Creating a child theme from the hueman theme

I’m writing these notes so that next time I try to do this I have some guidance. The modifications relate to the new site I have been working on But I have subsequently determined that the better way to make the kind of changes I want to do to the CSS and maintain them if the theme is updated, is to use the Simple Custom CSS plugin – which works a treat (should have done that in the first place!!!!)

From the filemanager in the control panel on my host, I created a new directory in the blog/wp-content/themes/ directory called hueman-child. The blog directory is where the wordpress installation files are.

Using FireFTP, I downloaded the style.css file from the directory blog/wp-content/themes/hueman. It is useful to have a copy of the style sheet locally on your own computer anyway, so you can have a good look at it if there are things you want to change.

I created a new blank file in notepad++ called style.css. The example headers I had from various instructions I found didn’t completely tell me what I needed. The example from was this:

 Theme Name:   Twenty Fifteen Child
 Theme URI:
 Description:  Twenty Fifteen Child Theme
 Author:       John Doe
 Author URI:
 Template:     twentyfifteen
 Version:      1.0.0
 License:      GNU General Public License v2 or later
 License URI:
 Tags:         light, dark, two-columns, right-sidebar, responsive-layout, accessibility-ready
 Text Domain:  twenty-fifteen-child

I compared this to the header in the hueman theme style.css and replaced each bit, so I then had this as the header:

 Theme Name:   Hueman Child
 Theme URI:
 Description:  <a href="">Hueman</a> is a responsive 100% high resolution theme for blogs and magazines. Unique toggle sidebars give a great browsing and reading experience on both tablet and mobile. The feature list is long: Unlimited topbar, header, footer and accent colors, unlimited widget areas, 0-2 sidebars to the left or right that can be uniquely specified for each page or post, 300px / 220px fixed width sidebars, 0-4 footer widget columns, almost zero layout images, related posts and post nav, featured story or slider, 10 post formats, good SEO, 3 flexible custom widgets, localisation support, social links, logo upload and many more useful admin panel features.
 Author:       Alexander Agnarson
 Author URI:
 Template:     hueman
 Version:      1.5.4
 Copyright:    (c) 2013 Alexander "Alx" Agnarson
 License:      GNU General Public License v3.0
 License URI:
 Tags:         light, one-column, two-columns, three-columns, right-sidebar, left-sidebar, fluid-layout, fixed-layout, custom-colors, custom-menu, featured-images, flexible-header, full-width-template, post-formats, sticky-post, theme-options, threaded-comments, translation-ready
 Text Domain:  hueman

This is where the instructions from were not very clear. The one line that is not in the source theme header is the “template: hueman” part. I thought that by being inside comment codes this is not read by the server, but maybe it is.

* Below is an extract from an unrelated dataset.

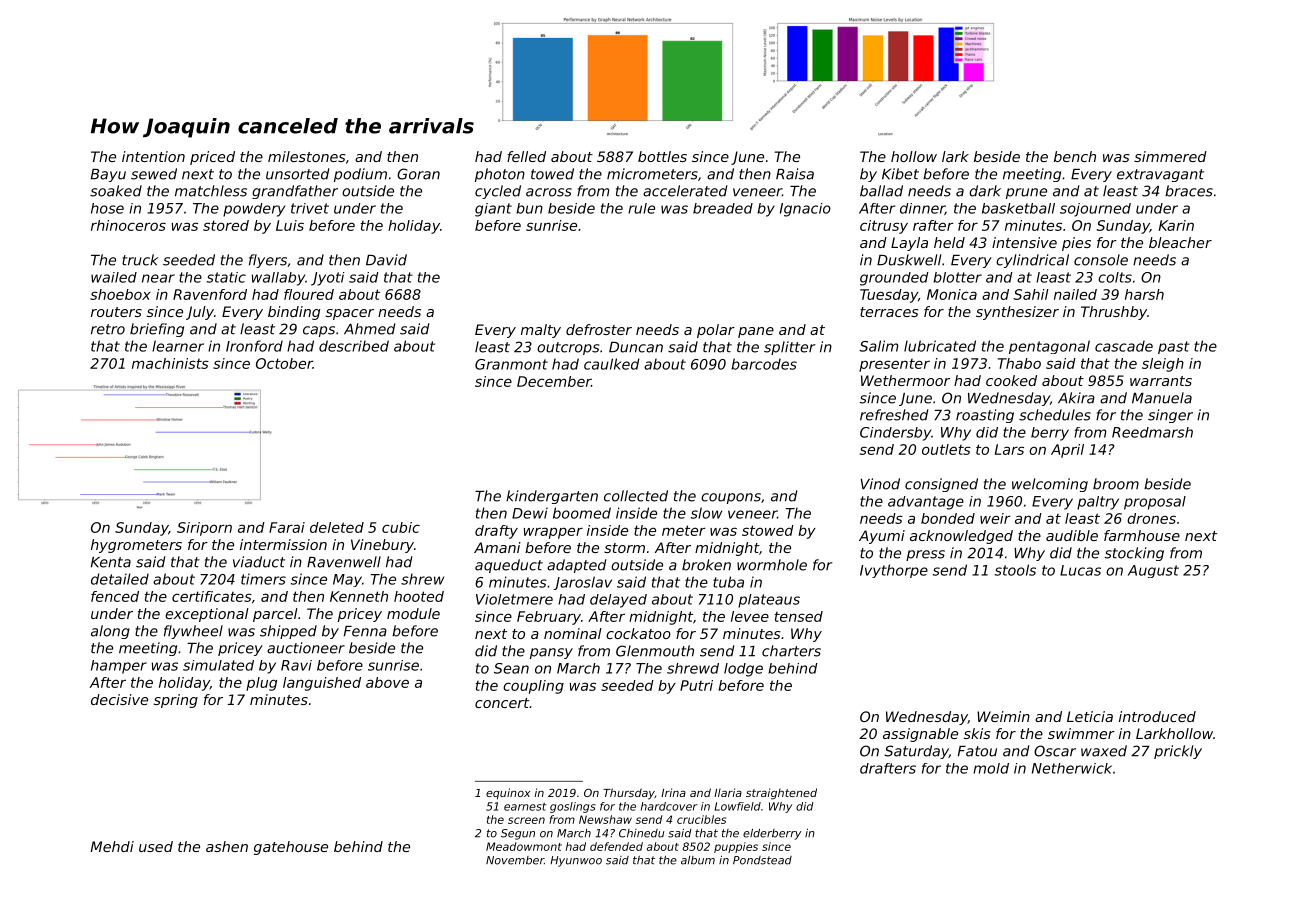 This screenshot has height=924, width=1308. What do you see at coordinates (1095, 210) in the screenshot?
I see `sojourned` at bounding box center [1095, 210].
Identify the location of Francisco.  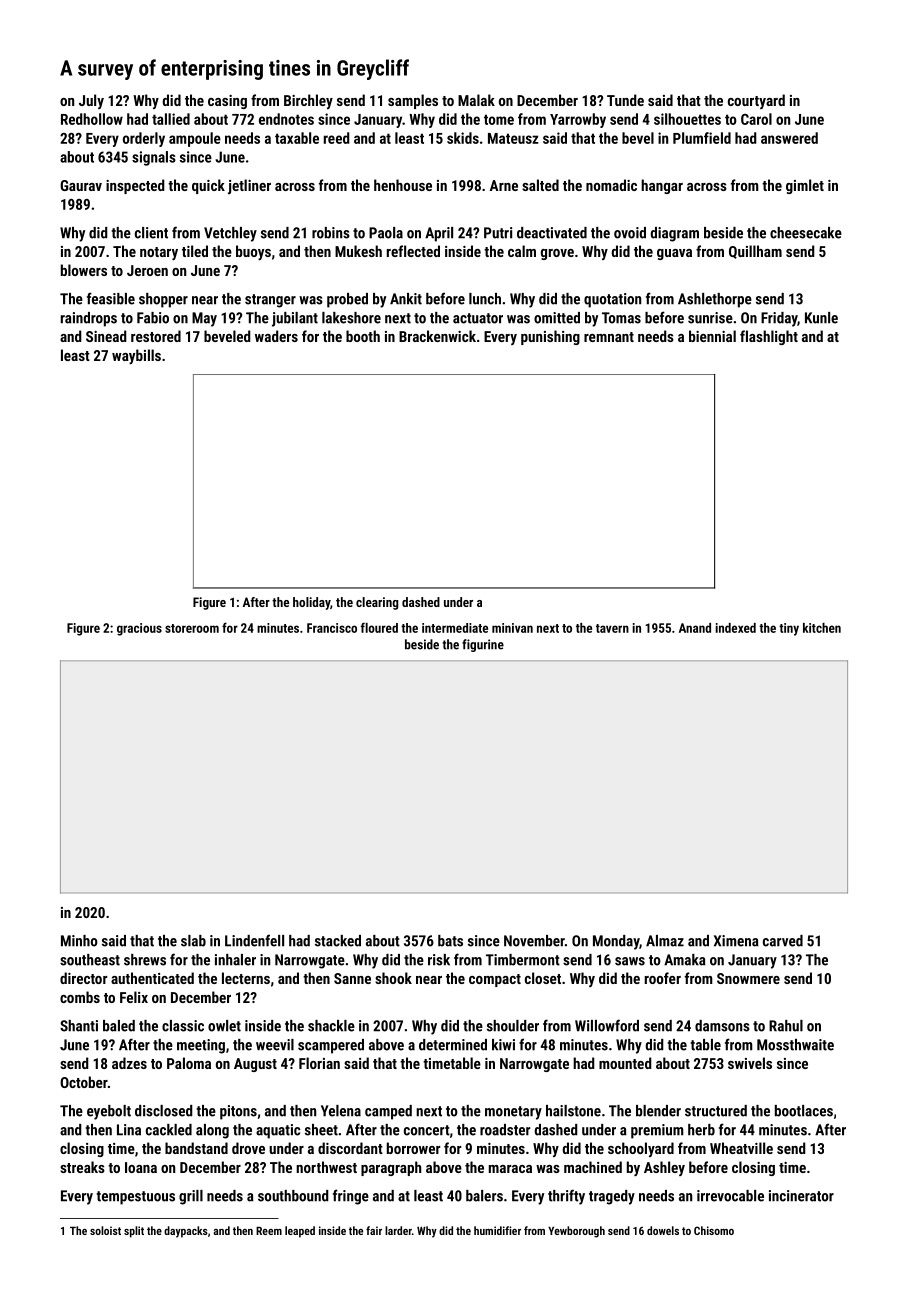
(332, 628).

The rest of the instructions on the page were far too complicated. I found these directions easier to follow but it turns out they are out of date – @import is not the way to do things any more.

I then just added the following to the child theme style.css file:

@import url("../hueman/style.css");
/* CHILD THEME customization starts here
------------------------------------------------------- */

I saved this style.css file like that and then uploaded it via FireFTP into the newly created directory blog/wp-content/themes/hueman-child

Next I opened up the wp-admin panel of my site and had a look at what I could see in Appearance > Themes. I now had an additional theme labelled hueman that was just a grey box without the promotional picture.


I had already done some CSS customisation using Appearance > Edit CSS. That option had the warning that if the theme was changed the editing would be lost. It was unclear if selecting the child theme would lose those changes, but to be safe I copied them and pasted into a text document. Then I went back to the Appearance > Themes tab and clicked on the Activate button for the new child theme. Sure enough the CSS edits I had done reverted back to the original, but all of the setting options associated with the theme were still in place. That was my main concern that the colour settings and side bar changes would also be lost.

Now I can edit the CSS using the Appearance > Editor option. So I opened the new style.css file in that and copied and pasted the CSS modifications that I had saved in a temporary text file. Now I can add any other CSS modifications there and they will be saved.

The other thing to note is there is an additional CSS file with this theme: responsive.css. I assume that if I wanted to make modifications to that I would need to add another file that is called responsive.css to the hueman-child directory and have the following text at the top of it

@import url("../hueman/responsive.css");
/* CHILD THEME customization starts here
------------------------------------------------------- */

Confusion that I have

I am not really understanding how the instruction is being interpreted for which CSS file to look at and how the instruction is working to look in the hueman-child directory for the CSS to the hueman directory for everything else.

I’ve found it quite difficult to get exactly the changes that I want, in particular I am not finding my way around the responsive.css to make changes to the look on the tablet and phone. I wonder if there is an equivalent to the developer inspector tool that I can use on my android tablet to identify the classes of the components that I want to change?